A lot of people have told me that I am strong, and that strength will carry me through this. Maybe that’s true. That’s the kind of constructed image you’d expect from the person who runs a Women & Warriorship panel at every con she attends… but I respectfully disagree. I am crumbly. At the Beyond the Chosen One: Meritocracy in Fantasy panel, I brought up Brene Brown’s Ted Talk on the Power of Vulnerability. By being vulnerable, by being willing to say “I love you” first, we create connections with our fellow human beings that lead to feeling safe and secure. I don’t want this experience to embitter me. I have discovered that I genuinely enjoy the partnered mode of being, and plan to again with the right partner — but I need to re-establish my sense of self and identity first. Thus, going after mounted archery. I put that on my bucket list in high school, but even that might need reevaluating. Who you are and what you want changes, right?
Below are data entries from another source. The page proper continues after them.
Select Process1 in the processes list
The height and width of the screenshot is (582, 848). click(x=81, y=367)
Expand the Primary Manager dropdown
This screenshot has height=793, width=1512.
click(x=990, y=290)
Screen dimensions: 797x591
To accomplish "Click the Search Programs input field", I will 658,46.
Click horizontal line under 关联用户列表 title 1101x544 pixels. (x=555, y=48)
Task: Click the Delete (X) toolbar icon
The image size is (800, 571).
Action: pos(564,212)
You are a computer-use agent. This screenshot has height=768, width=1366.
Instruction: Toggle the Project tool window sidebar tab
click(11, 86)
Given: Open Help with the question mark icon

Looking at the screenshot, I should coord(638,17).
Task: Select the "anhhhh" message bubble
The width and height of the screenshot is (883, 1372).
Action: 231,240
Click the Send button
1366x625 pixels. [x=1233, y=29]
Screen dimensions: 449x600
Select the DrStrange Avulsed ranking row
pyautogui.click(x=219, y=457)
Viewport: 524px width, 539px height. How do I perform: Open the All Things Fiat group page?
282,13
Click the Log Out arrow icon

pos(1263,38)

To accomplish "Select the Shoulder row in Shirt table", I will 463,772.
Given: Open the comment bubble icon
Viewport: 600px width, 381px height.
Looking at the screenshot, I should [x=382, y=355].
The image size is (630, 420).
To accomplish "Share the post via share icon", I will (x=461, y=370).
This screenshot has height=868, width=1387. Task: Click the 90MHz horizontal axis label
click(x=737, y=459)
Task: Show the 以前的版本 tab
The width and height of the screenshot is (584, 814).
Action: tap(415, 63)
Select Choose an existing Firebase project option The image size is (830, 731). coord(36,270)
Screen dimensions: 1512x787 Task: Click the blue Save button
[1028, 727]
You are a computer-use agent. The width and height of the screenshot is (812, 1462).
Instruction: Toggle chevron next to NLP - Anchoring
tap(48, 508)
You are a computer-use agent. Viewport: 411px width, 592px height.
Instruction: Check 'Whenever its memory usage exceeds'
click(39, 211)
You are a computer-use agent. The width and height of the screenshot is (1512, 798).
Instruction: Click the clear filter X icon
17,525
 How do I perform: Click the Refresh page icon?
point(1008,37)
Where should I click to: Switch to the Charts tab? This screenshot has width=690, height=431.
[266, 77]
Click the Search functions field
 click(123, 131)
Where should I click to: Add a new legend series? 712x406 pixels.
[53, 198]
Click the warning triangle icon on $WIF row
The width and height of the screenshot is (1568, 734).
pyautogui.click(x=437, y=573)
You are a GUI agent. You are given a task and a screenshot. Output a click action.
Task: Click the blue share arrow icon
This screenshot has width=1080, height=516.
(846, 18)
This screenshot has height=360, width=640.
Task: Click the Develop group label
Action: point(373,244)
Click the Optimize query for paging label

I still have a long way to go. Frankly, all I want to do is convalesce in bed and be fussed over by nuns; but life keeps going. This is all terribly hard, and I haven’t figured out why shame has decided to compound everything else… But I do feel ashamed. I’m embarrassed to ask for help, and to admit that I need it, and to find myself in this situation at all. I really thought I was a good partner. Perhaps there are no bad people per se, just bad matches.
The biggest thing I’ve yet to do is mourn. Therapists are very difficult to come by in the Bay Area — most of the people I’ve called are booked or not taking on new patients (and I have insurance!). Once the other logistics of my life and living situation settle into a stable period, I will take the time to mourn. If you’re in a similar situation, I hope that this demonstration of what to do has been helpful. I hope it turns out to be helpful for me as well.